> [Task requirements]
[a] List each of the Buddha's "four noble truths" as the passage on the Buddha's teachings below states them.
[b] Use the passage on the Buddha's teachings below to answer these questions:
(i) In about what year did the Buddha die?
(ii) What did the Buddha realize was causing the suffering around him?
(iii) What does meditation calm, besides helping to control craving, desire and lust?
[c] Reproduce the passage on the Buddha's teachings below, everything from "One of the Buddha’s" down to "our clear perception.".

The Buddha died in about 483 B.C. after many years of teaching. During his life, he had neither affirmed nor denied the existence of the gods of his time. Buddhism is non-theistic, in other words it is neither theistic nor atheistic. Rather than affirming or denying the existence of a superior being, Gautama had simply ignored the issue.

His last words are reported as: “All things are impermanent. Everything decays. Work out your salvation with diligence. Take refuge in yourselves, the dharma and the teachings. These are my last words.”

One of the Buddha’s main messages had to do with impermanence, the idea that everything is subject to the process of decay. Classical Buddhism denies the self; it is against the idea of a separate, personal ego, which continues in spite of change. It sees the living world as one organism, of which each living being forms a component. A person, then, is not a self-sufficient, separate entity, and meditation helps us to find this state in which the ego or “I” does not interfere with our clear perception.

Buddha’s main message, though, was probably inspired by his observations that first day outside of the palace. He realized that all around him was suffering, and that the suffering was caused by craving, desire and lust. Buddhism teaches that suffering will end only when we stop craving, desiring and lusting. Ultimately, man will only be liberated if he frees himself from his body, his feelings and ideas, his very consciousness. Regular meditation allows Buddhists to achieve a detached state, in which craving, desire and lust are controlled. Meditation also calms the “mad babbling monkeys” of the mind. It can thus enhance our appreciation of the world of which we form a part. Buddha’s “four noble truths” can thus be summarized as:
1. Existence is unhappiness
2. Unhappiness is caused by selfish desire or craving
3. Desire can be destroyed
4. Following the “Eightfold Path” can destroy desire.

> [Dataset]
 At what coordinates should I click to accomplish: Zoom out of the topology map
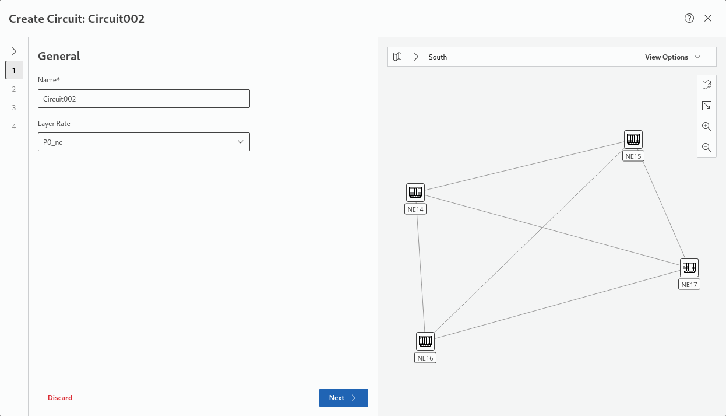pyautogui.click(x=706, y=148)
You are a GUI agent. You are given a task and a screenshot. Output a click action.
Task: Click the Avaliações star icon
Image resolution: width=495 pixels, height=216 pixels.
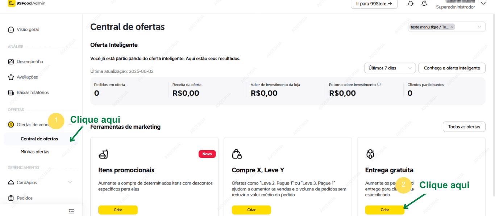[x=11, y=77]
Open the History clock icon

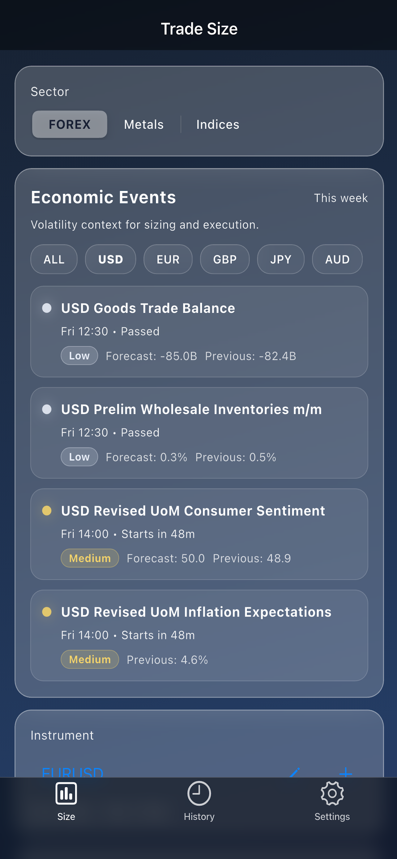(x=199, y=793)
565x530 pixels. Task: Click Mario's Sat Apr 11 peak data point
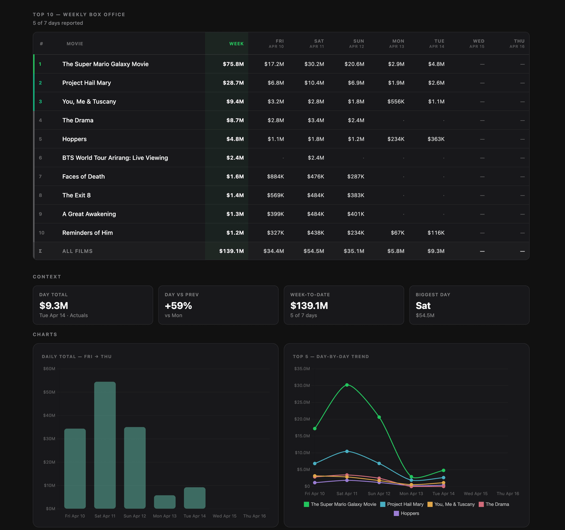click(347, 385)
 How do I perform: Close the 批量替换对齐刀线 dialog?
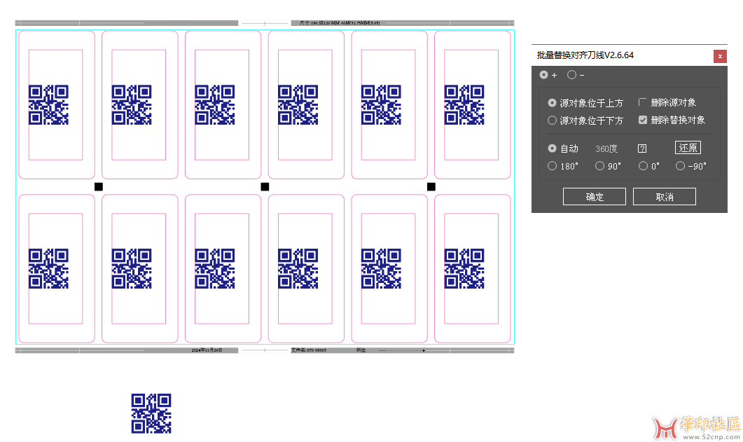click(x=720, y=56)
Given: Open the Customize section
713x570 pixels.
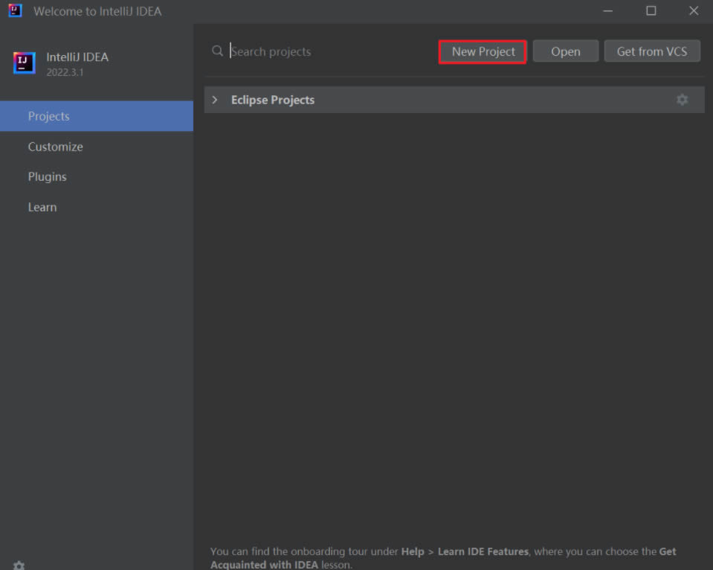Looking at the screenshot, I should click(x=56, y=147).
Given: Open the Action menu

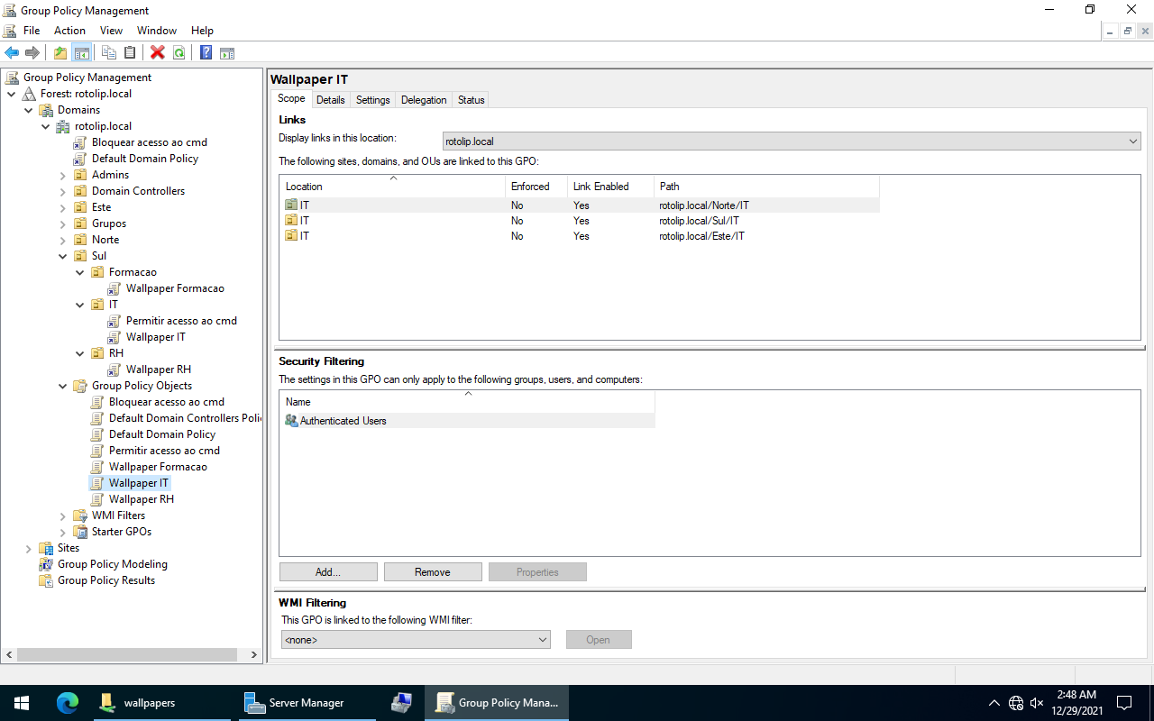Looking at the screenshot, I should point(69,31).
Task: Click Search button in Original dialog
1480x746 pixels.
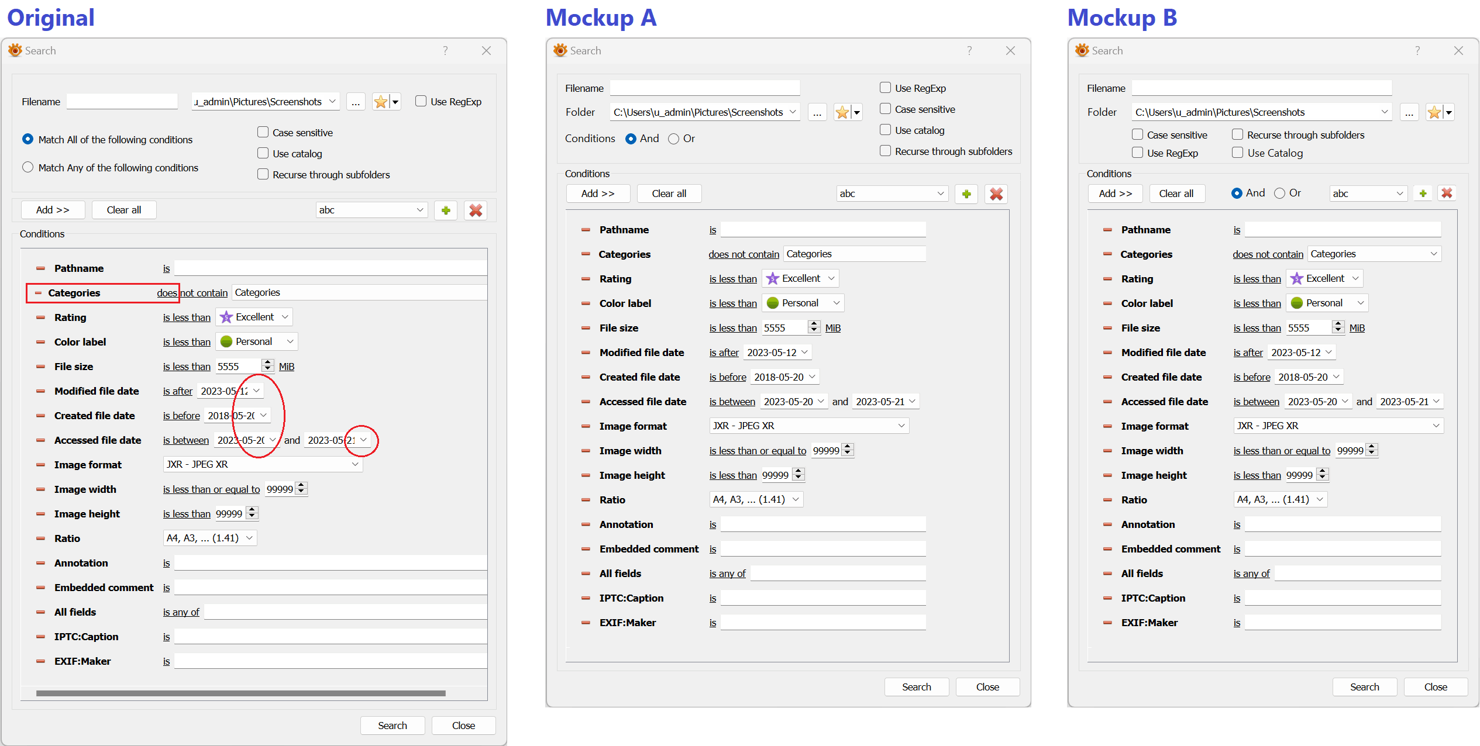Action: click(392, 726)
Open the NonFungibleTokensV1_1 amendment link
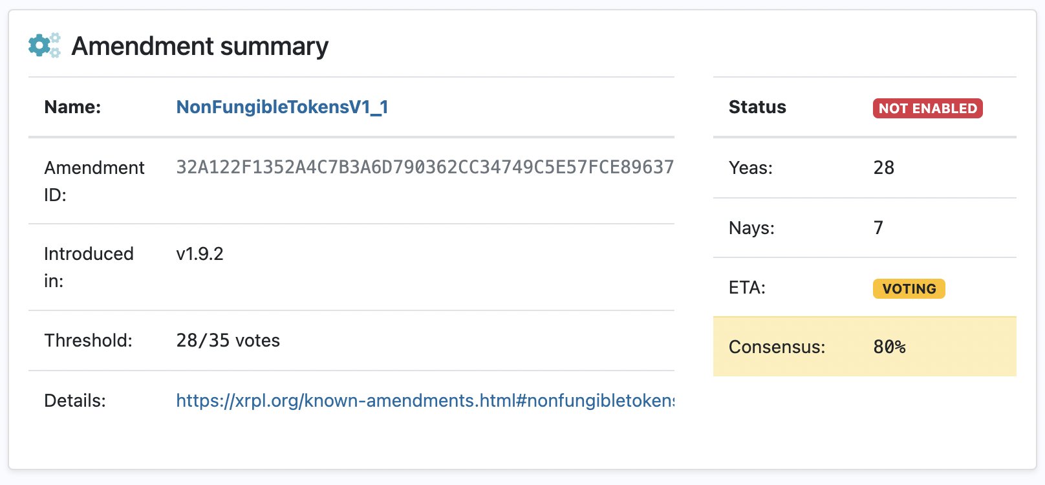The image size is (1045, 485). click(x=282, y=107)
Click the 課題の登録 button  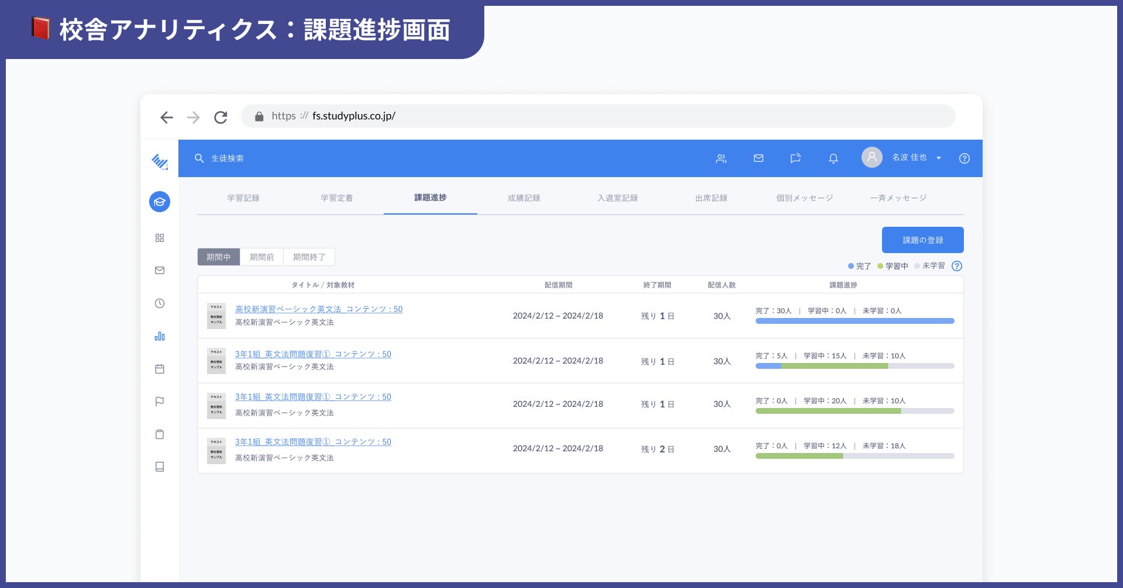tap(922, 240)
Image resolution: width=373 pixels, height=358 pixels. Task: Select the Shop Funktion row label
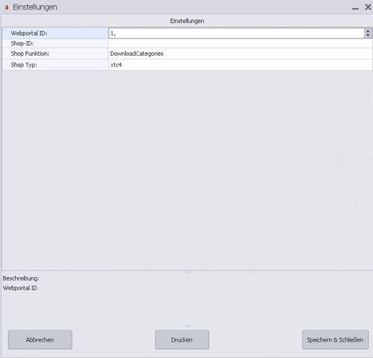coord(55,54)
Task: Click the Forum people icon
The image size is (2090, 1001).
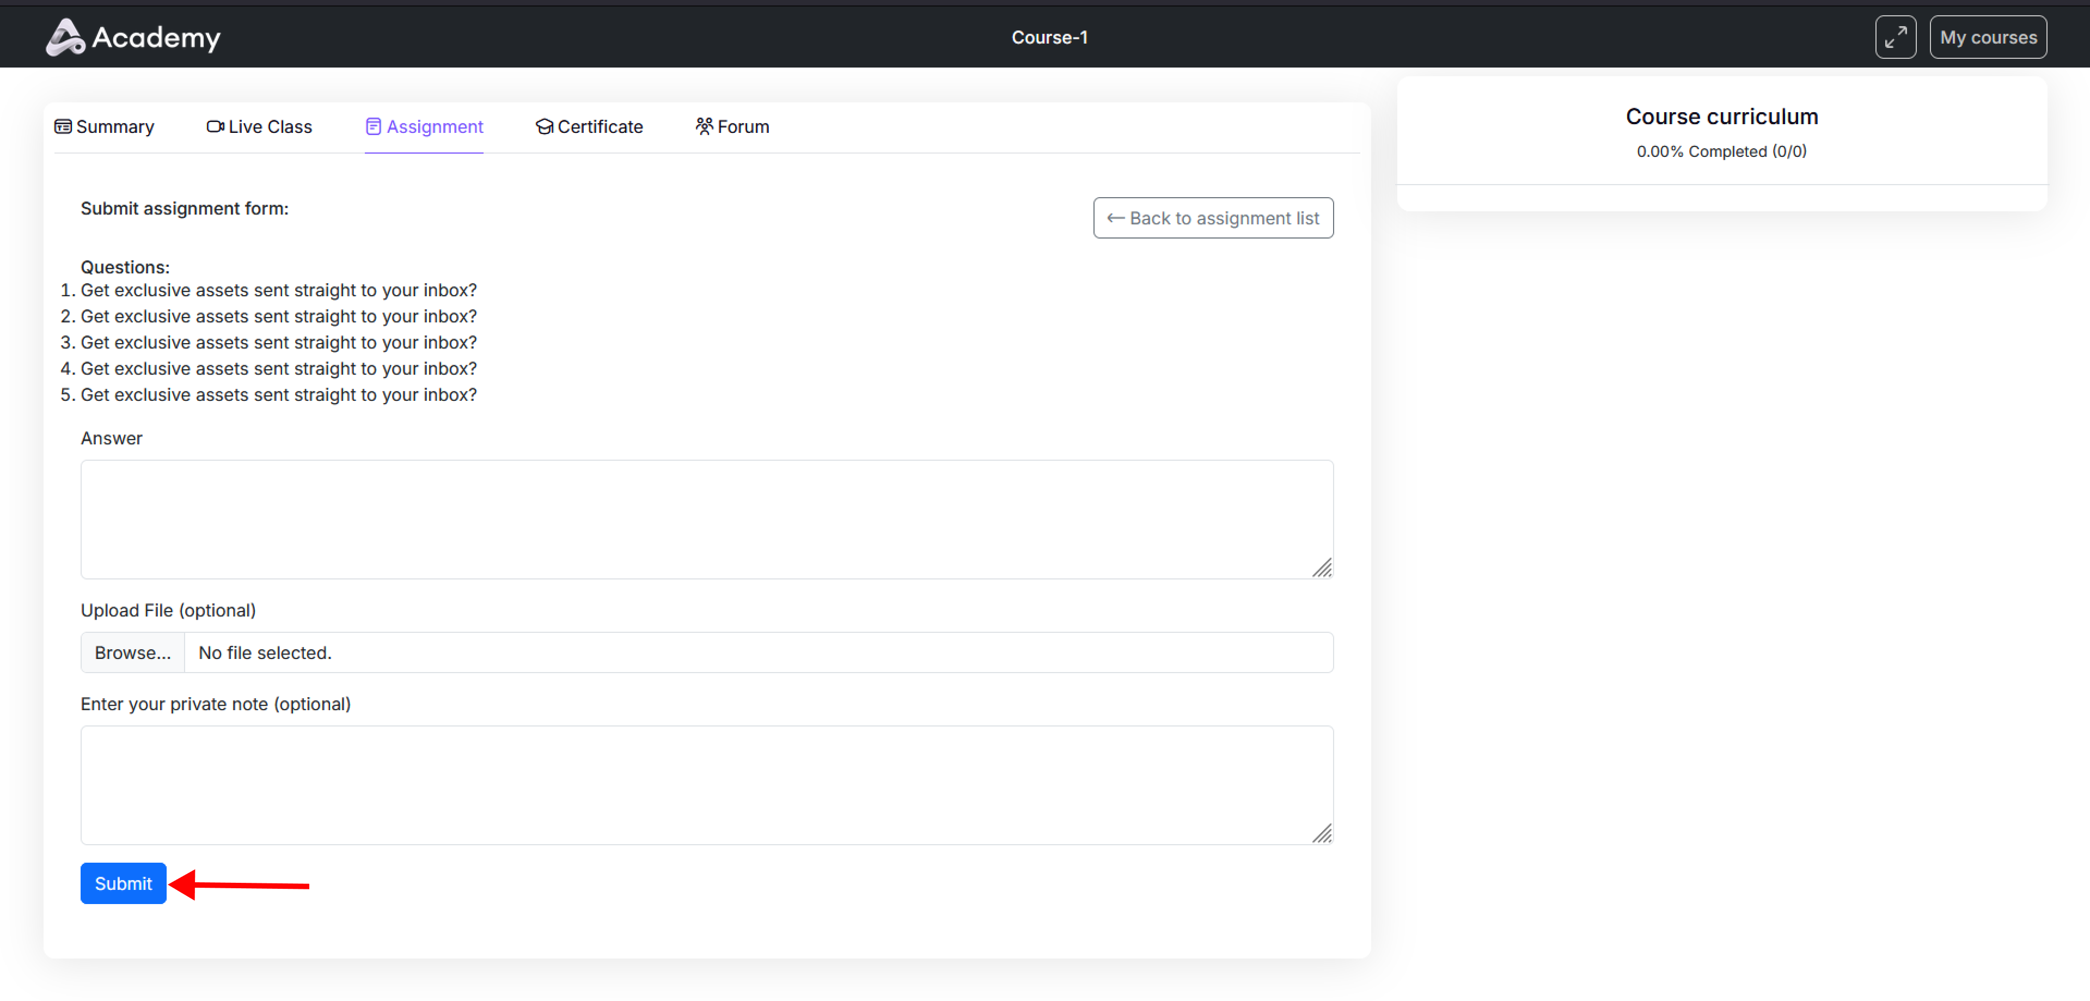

> [Full solutions]
[a]
1. Existence is unhappiness
2. Unhappiness is caused by selfish desire or craving
3. Desire can be destroyed
4. Following the "Eightfold Path" can destroy desire.

[b]
(i) About 483 B.C.
(ii) Craving, desire and lust.
(iii) The "mad babbling monkeys" of the mind.

[c]
One of the Buddha’s main messages had to do with impermanence, the idea that everything is subject to the process of decay. Classical Buddhism denies the self; it is against the idea of a separate, personal ego, which continues in spite of change. It sees the living world as one organism, of which each living being forms a component. A person, then, is not a self-sufficient, separate entity, and meditation helps us to find this state in which the ego or “I” does not interfere with our clear perception.